Le 25 juin 2026, le Conseil des ministres a franchi une étape décisive dans la restructuration des forces de l’ordre avec l’adoption d’un projet de loi de programmation sécuritaire. Ce texte, qui couvre la période 2026-2030, s’inscrit dans la continuité des réformes entamées l’année précédente avec la loi de programmation militaire. Cette initiative, déjà évoquée en février dernier par le Vice-président du Gouvernement, Hermann Immongault, marque une volonté de transformation profonde de la Police nationale.
L’objectif central est de doter l’État d’outils adaptés à un contexte sécuritaire en pleine mutation. Face à l’émergence de la cybercriminalité, à l’intensification des trafics organisés et aux menaces pesant sur les citoyens, une montée en puissance des capacités opérationnelles est devenue indispensable.
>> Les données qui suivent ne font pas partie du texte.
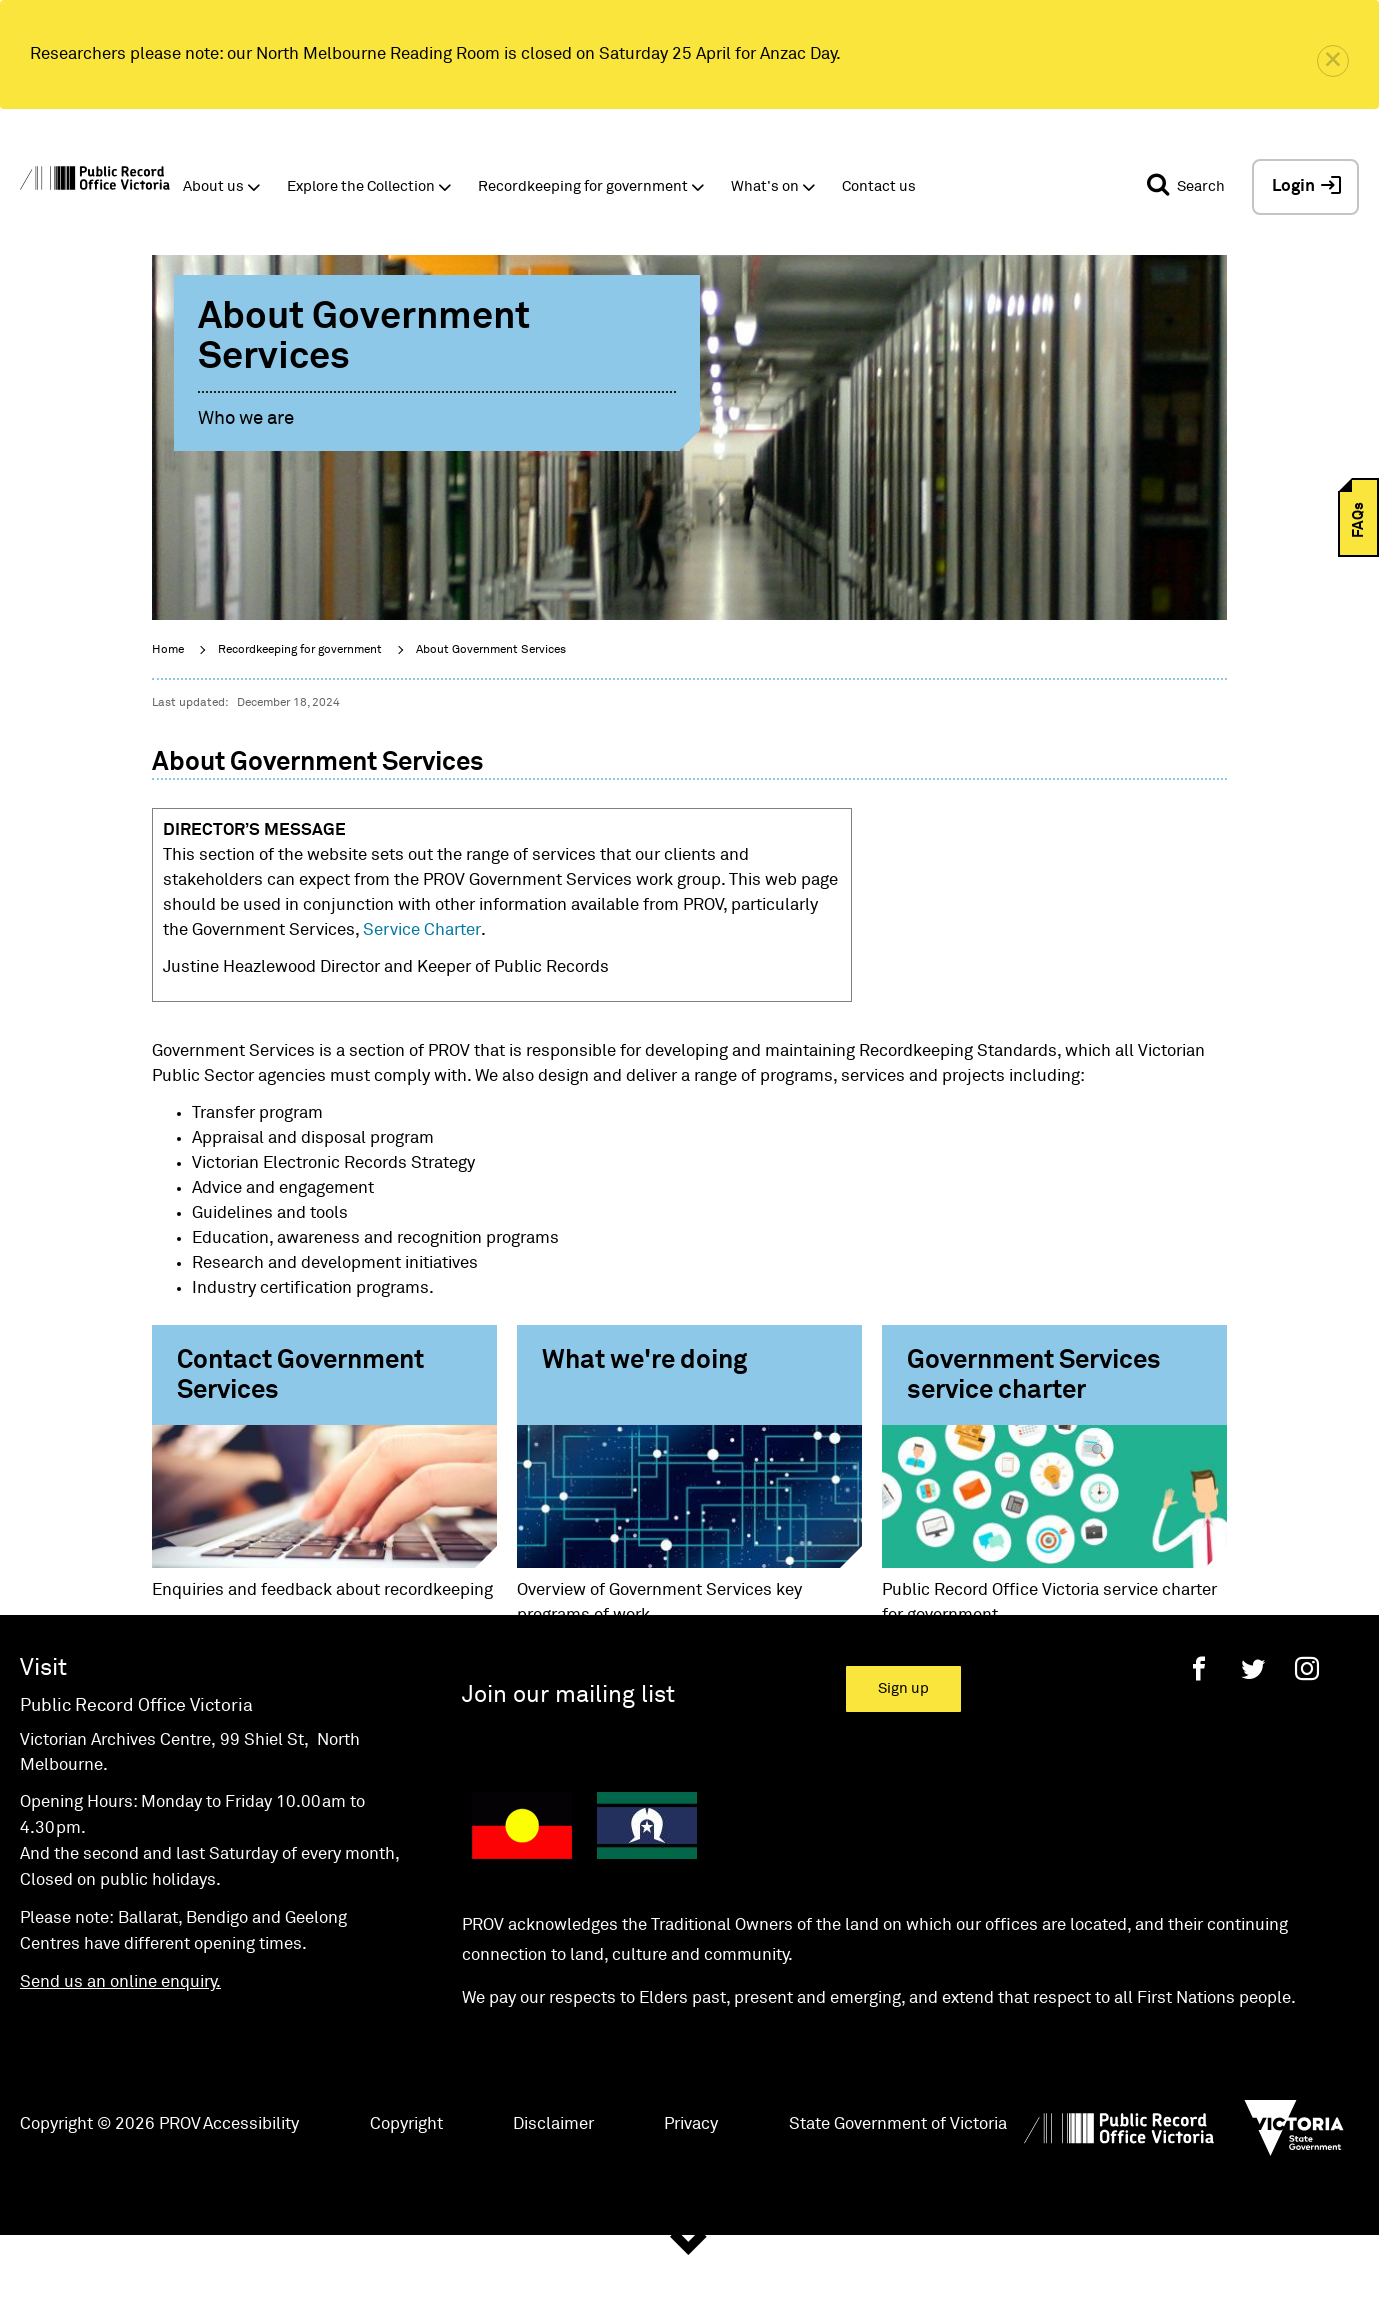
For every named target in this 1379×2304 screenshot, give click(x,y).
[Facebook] (1199, 1733)
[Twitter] (1253, 1733)
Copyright (406, 2189)
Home (168, 650)
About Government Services (491, 650)
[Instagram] (1307, 1733)
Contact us (879, 186)
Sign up (903, 1753)
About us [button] (213, 186)
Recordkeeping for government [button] (583, 186)
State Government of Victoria (898, 2189)
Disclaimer (553, 2189)
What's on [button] (765, 186)
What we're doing (644, 1361)
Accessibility (251, 2189)
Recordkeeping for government (300, 650)
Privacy (691, 2189)
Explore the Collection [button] (361, 186)
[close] (1333, 61)
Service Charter (422, 930)
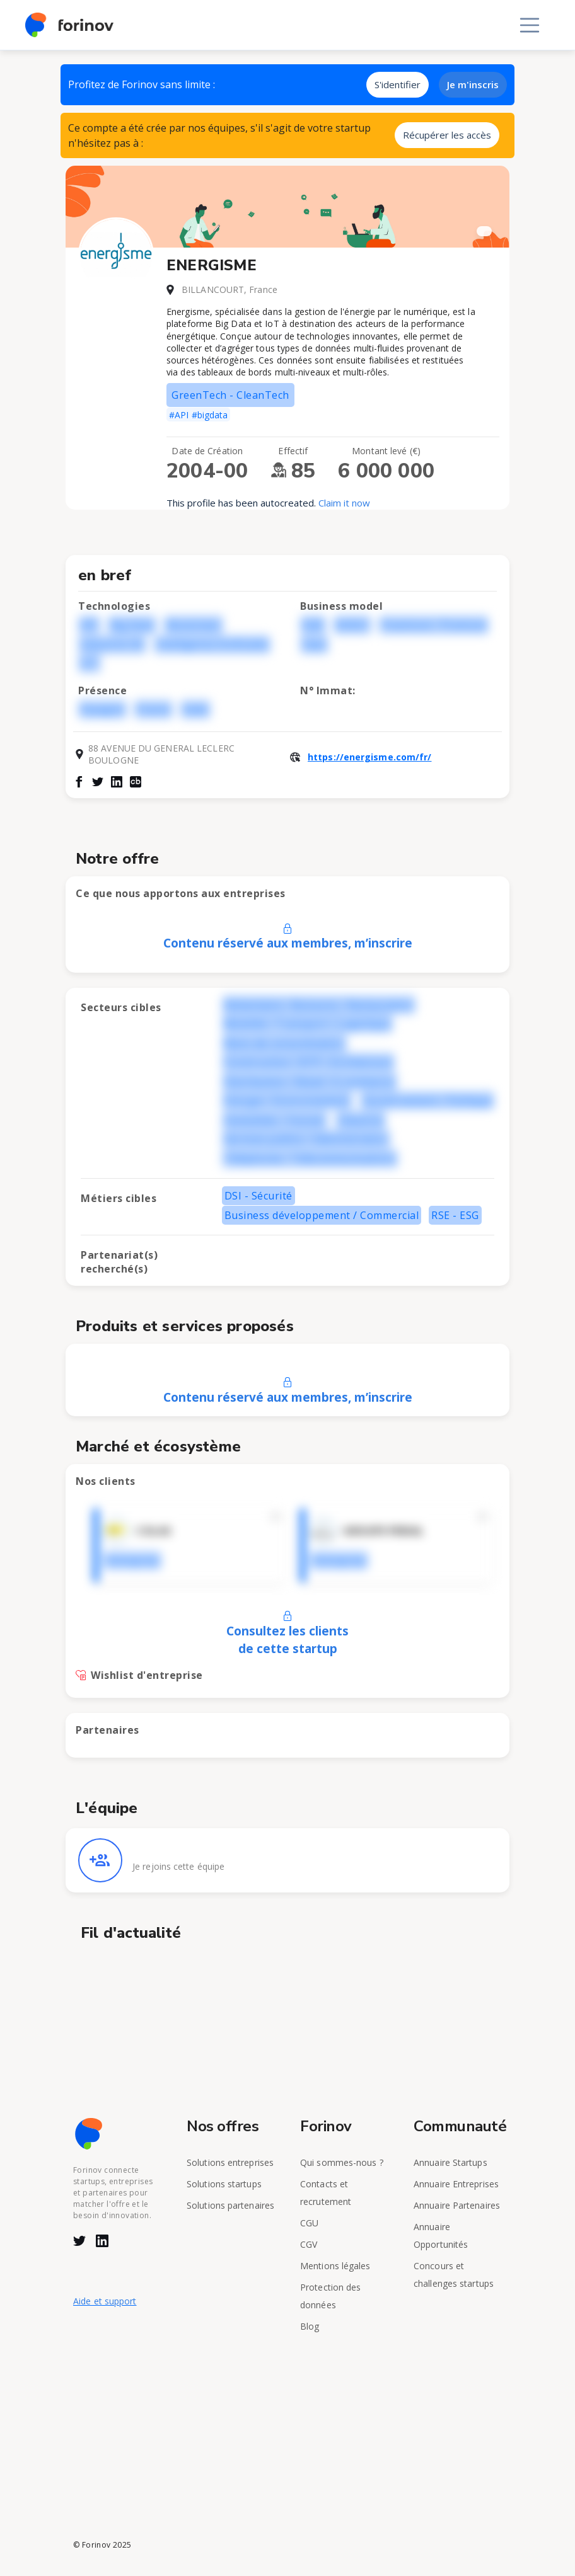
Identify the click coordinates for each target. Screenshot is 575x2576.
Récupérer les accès (447, 135)
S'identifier (398, 84)
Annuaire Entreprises (456, 2184)
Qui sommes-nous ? (341, 2162)
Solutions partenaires (230, 2205)
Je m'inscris (473, 84)
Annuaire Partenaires (457, 2205)
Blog (309, 2326)
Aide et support (105, 2301)
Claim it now (344, 502)
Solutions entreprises (230, 2162)
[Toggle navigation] (529, 25)
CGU (309, 2223)
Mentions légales (335, 2266)
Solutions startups (224, 2184)
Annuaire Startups (450, 2162)
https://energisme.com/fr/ (370, 757)
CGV (308, 2244)
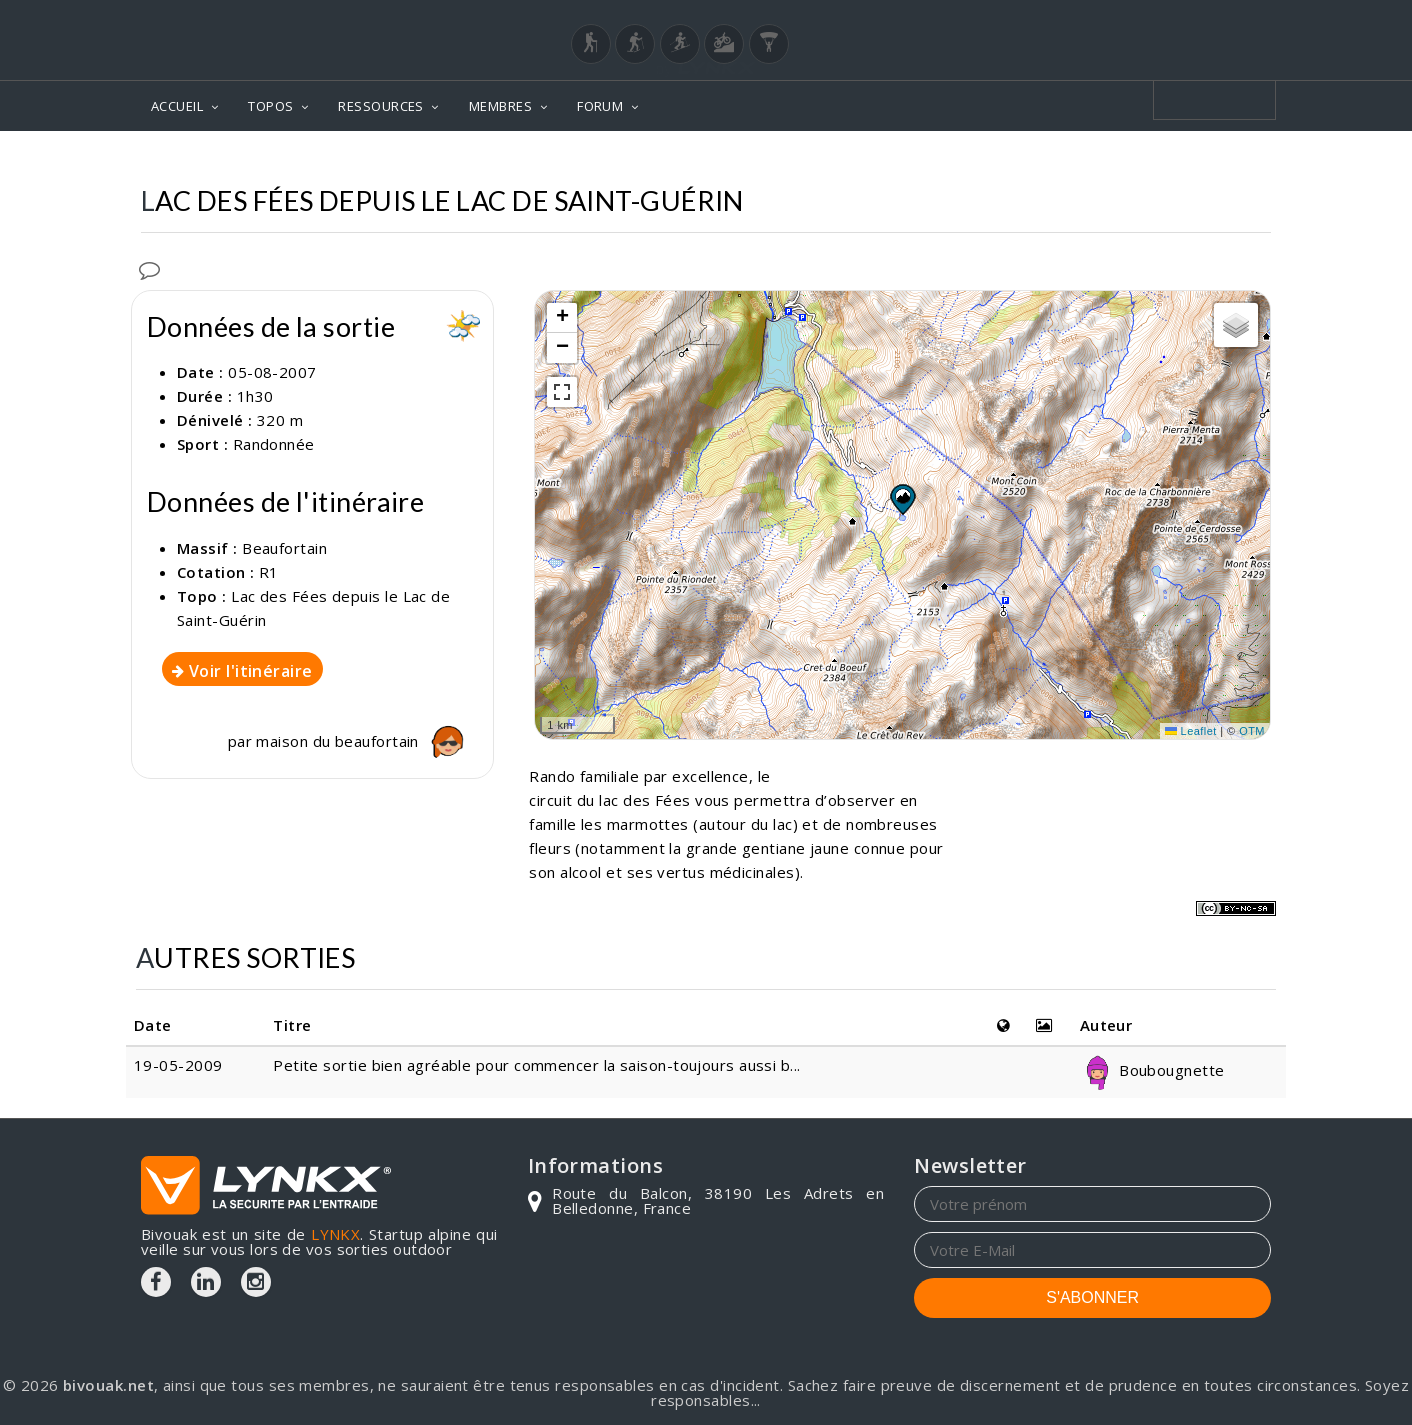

Cette planification sur cinq ans servira de socle pour orienter les investissements stratégiques et renforcer le maillage territorial des services de sécurité.
Les piliers de la transformation policière
La réforme ne se limite pas à un simple renouvellement d’équipements. Elle vise une mutation structurelle s’appuyant sur plusieurs axes majeurs :
- La formation continue et spécialisée des fonctionnaires de police.
- L’intégration massive des innovations technologiques dans les opérations quotidiennes.
- Une présence accrue des forces de l’ordre sur l’ensemble du territoire national.
- Le développement d’une police de proximité pour restaurer la confiance avec les populations.
Par ailleurs, le Gabon entend renforcer ses échanges avec ses partenaires internationaux pour mutualiser les réponses face aux défis globaux de sécurité.
Toutefois, la mise en œuvre de cette ambition se heurte à une réalité budgétaire complexe. Bien que les besoins soient croissants, les ressources allouées à la sécurité ont subi des coupes dans le cadre de la loi de finances rectificative 2026. L’enjeu des prochaines années résidera donc dans la capacité des autorités à garantir le financement durable de cette modernisation pour atteindre les objectifs fixés à l’horizon 2030. Cette programmation sécuritaire demeure un pilier essentiel pour l’affirmation d’une Afrique souveraine capable de protéger ses peuples.